The early designs were largely created by a remarkable designer called Florence Attwood, who was both deaf and mute. Even now Merrythought’s modern bears, which are still made by hand, hold a clear resemblance to those now classic originals. But as Sarah explain's explains, there have been some subtle shifts in what we want from our bear friends over the years.

“Historically, teddy bears were a bit stiffer, firmer and a bit grumpier looking,” Sarah laughs. “Modern bears tend to have a friendlier personality, are softer to touch and are a bit rounder and cuddlier.”

Teddies - A collector's item

While some teds are just for snuggles, there is of course a booming interest in buying teddies to collect, with some bears worth a small fortune. Teddies made by German manufacturer Steiff are some of the most valuable with their early creations, known as rod bears for their internal iron rods (only seen with an x-ray), fetching up to £120,000. As well as early bears, teds only made in limited numbers can also be very valuable to teddy collectors, known as arctophiles. For example, in 1912 when the Titanic sank, Steiff made 500 ‘mourning bears’ with black fur and red-rimmed eyes in sympathy for the victims. These teddies now sell for £16,000 or more.

If you’re wondering if your old ted might be valuable, look for clues of its past such as labels or manufacturing trademarks. Teddies in rare colours, such as the teal-coloured Farnell bear, may be a sign of value as can special features such as feet made of different fabric or oversized limbs. Your local auction house may be able to provide more details and show what similar teddy bears have sold for previously.

Another big trend in teddies has of course been bears to mark special occasions and Merrythought has made special edition teddies to mark everything from Jubilees to the official bear for the 2012 Olympics.

Its latest, the Bevan Bear, has been released to mark the 72nd birthday of our wonderful NHS. But whatever the bear, whether it’s new and natty or dog-eared and tatty, it certainly seems there’s something innate in us that just can’t resist a cuddly bear.
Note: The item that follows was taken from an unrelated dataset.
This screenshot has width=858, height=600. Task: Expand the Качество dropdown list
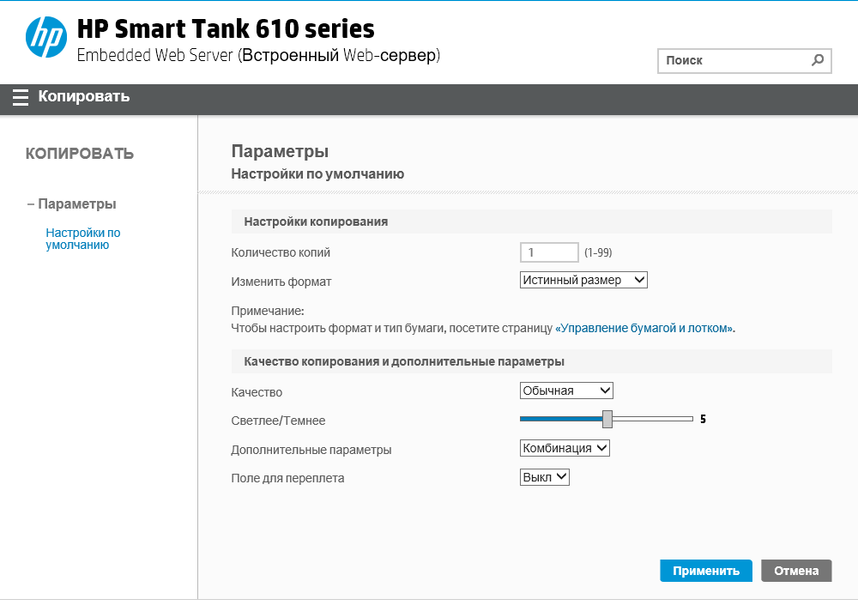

And the science proves it.

Psychologists have found the characteristics of bears have evolved over the years to have the exact facial features and dimensions that triggers a response in our brain that makes us want to cuddle them. Other studies found teddy bears are uniquely good at reducing trauma and stress in childhood.

No wonder then that these soothing associations of teddies can continue into adulthood and may be the reason that as many as one third of British adults still sleep with their teddies.

Cuddling teddy bears, “evokes a sense of peace, security and comfort,” says psychologist Corrine Sweet in response to one study on the teddy bear effect, while other psychologists have pointed out teddies reduce a sense of loneliness even in adulthood, just as they did as children when they brought us comfort at night when Mum wasn’t by our side.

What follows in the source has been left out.